4. Initialize the new database
$ pw db sync
This creates the 4.0 schema and seeds default states and tags.
5. Export data from the old database
Run pw db export against the old Django database. This reads the Django
3.2 schema and produces SQL that is compatible with the 4.0 schema:
$ pw --database-url "postgres://patchwork:secret@localhost/patchwork" \
db export > patchwork-data.sql
6. Import data into the new database
$ pw db import < patchwork-data.sql
7. Set up systemd services
Enable and start the services:
$ sudo systemctl enable --now pw-http pw-ingress
8. Update Postfix
Replace the old aliases-based setup with transport maps.
Remove from /etc/aliases:
patchwork: "|/opt/patchwork/patchwork/bin/parsemail.sh"

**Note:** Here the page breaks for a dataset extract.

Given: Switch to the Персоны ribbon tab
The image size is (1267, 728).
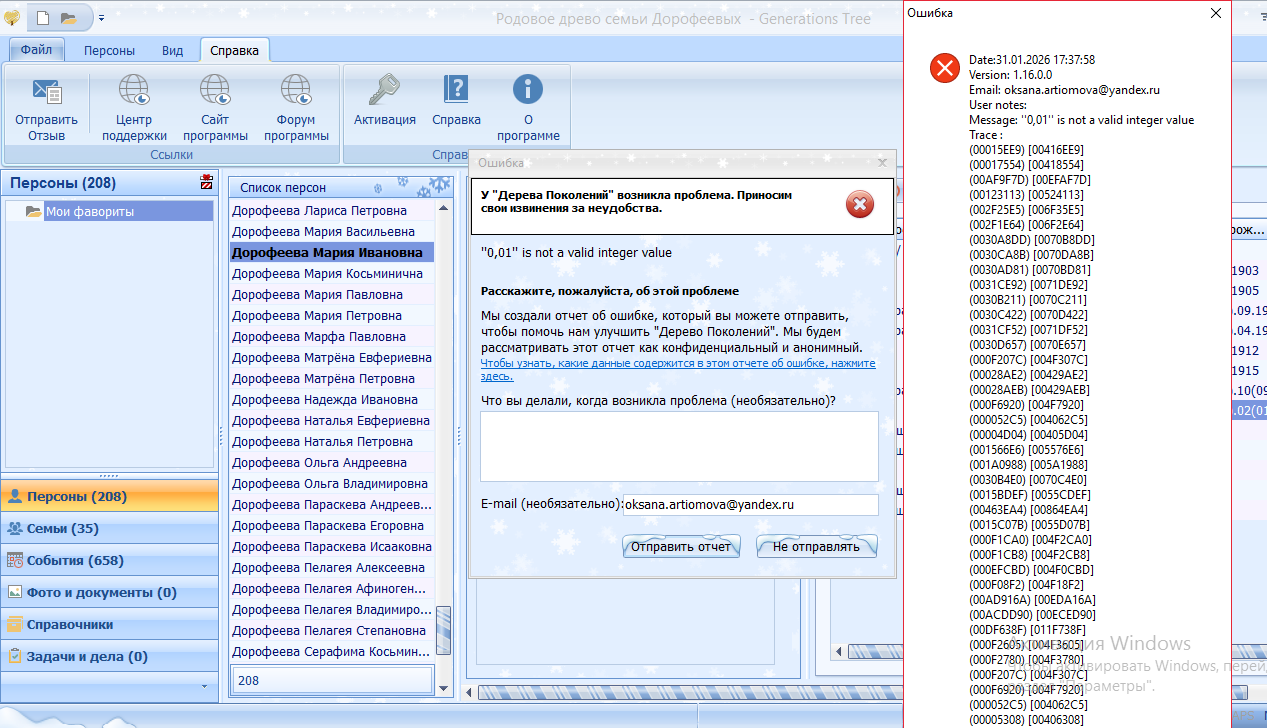Looking at the screenshot, I should (x=109, y=50).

Add to /etc/postfix/main.cf:
transport_maps = lmdb:/etc/postfix/transport
Create /etc/postfix/transport:
lists.example.com smtp:127.0.0.1:2525
Rebuild and reload:
$ sudo postmap /etc/postfix/transport
$ sudo systemctl reload postfix
9. Update nginx
Replace the gunicorn/uwsgi upstream with the pw http server:
location / {
proxy_pass http://127.0.0.1:8080;
proxy_set_header Host $host;
proxy_set_header X-Real-IP $remote_addr;
proxy_set_header X-Forwarded-For $proxy_add_x_forwarded_for;
proxy_set_header X-Forwarded-Proto $scheme;
}
10. Verify and switch over
Check the web interface is accessible.
Verify the REST API returns data:
curl https://patchwork.example.com/api/Send a test email to confirm
pw ingressprocesses it.Decommission the old Django installation.
Existing Credentials
User passwords are stored using Django’s PBKDF2-SHA256 format. The Go version reads and verifies passwords in the same format, so all existing user accounts and API tokens continue to work without any action.